Mesmo após alguns arremessos especialmente difíceis no início, Tatum terminou a temporada com média de 26,9 pontos, 8,0 rebotes e 4,4 assistências. Mais importante, porém, foi seu crescimento como passador e protagonista ao longo da segunda metade da temporada.

Seus números de assistências aumentaram quase um por jogo após o intervalo do All-Star, e ainda no início da temporada, Udoka se inclinou a Tatum como o principal articulador de bola quando Smart e Brown deixaram a quadra.

A peça final da evolução do Boston Celtics foi Marcus Smart assumindo o posto de armador inicial da equipe. É um papel que ele tem, há anos, implorado para desempenhar.

Apesar de ter sido draftado em 2014 como armador em Oklahoma State, Smart jogou ao lado de uma série de outros armadores como Isaiah Thomas, Terry Rozier, Kyrie Irving e Kemba Walker.

Mas após Walker ser trocado por Horford, já não havia escolha a não ser entregar as chaves da armação para Smart.

Udoka acreditava que ele poderia ser exatamente o jogador de que precisava para executar seu ataque. O técnico sabia que, ao contrário de outros armadores que jogaram com Tatum e Brown ao longo dos anos, Smart é um líder de primeiro escalão.

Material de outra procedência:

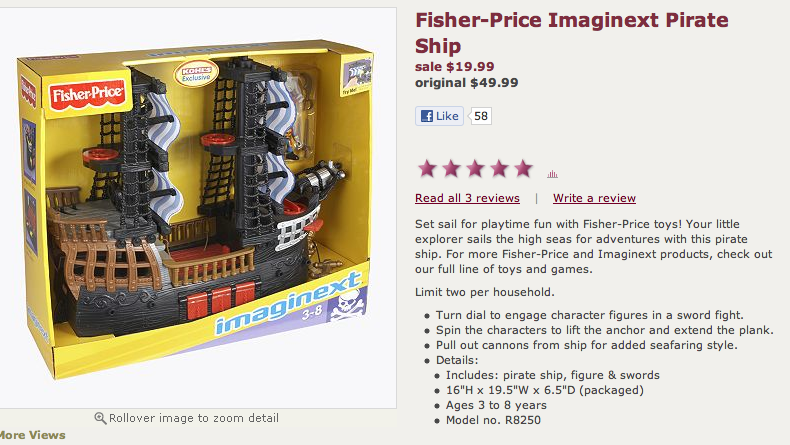Click the Fisher-Price logo on box
The image size is (790, 445).
[x=87, y=95]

Uma grande defesa forma um time de elite

Mesmo quando os Celtics estavam batendo cabeça no início da temporada, ficaram em quinto lugar no desempenho defensivo. E depois de adquirir White e liberar Schroder, o time passou a ter sete ótimos defensores em sua rotação: Smart, Brown, Tatum, Horford, Robert Williams III, White e Grant Williams.

Essa foi uma combinação esperada por Boston: vantagem de tamanho em praticamente todas as posições quando qualquer formação com esses sete juntos na quadra.

Sempre que Boston fala sobre sua defesa, o porte atlético é repetidamente mencionado como um fator central. E os Celtics aplicaram isso com entusiasmo nesses playoffs.

Está muito longe de como o time parecia quando foi derrotado pelos Nets na primeira rodada na temporada passada.

“Este é provavelmente o melhor time defensivo em que já estive”, disse White. “Os jogadores estão conectados, podem guardar várias posições. É assim que a NBA é hoje em dia. Você precisa dos caras certos para poder fazer isso”.

Ainda há aspectos enormes no trabalho de Boston para que o time sonhe em levar novamente o título ao TD Garden.

“Espero que todos estejam gostando muito de competir juntos. Acho que temos um grupo que está caminhando na mesma direção”, disse Brad Stevens. Temos que nos manter assim. Sei como tudo isso é frágil. Mas acho que quando o momento decisivo chegar, seremos difíceis de derrotar”.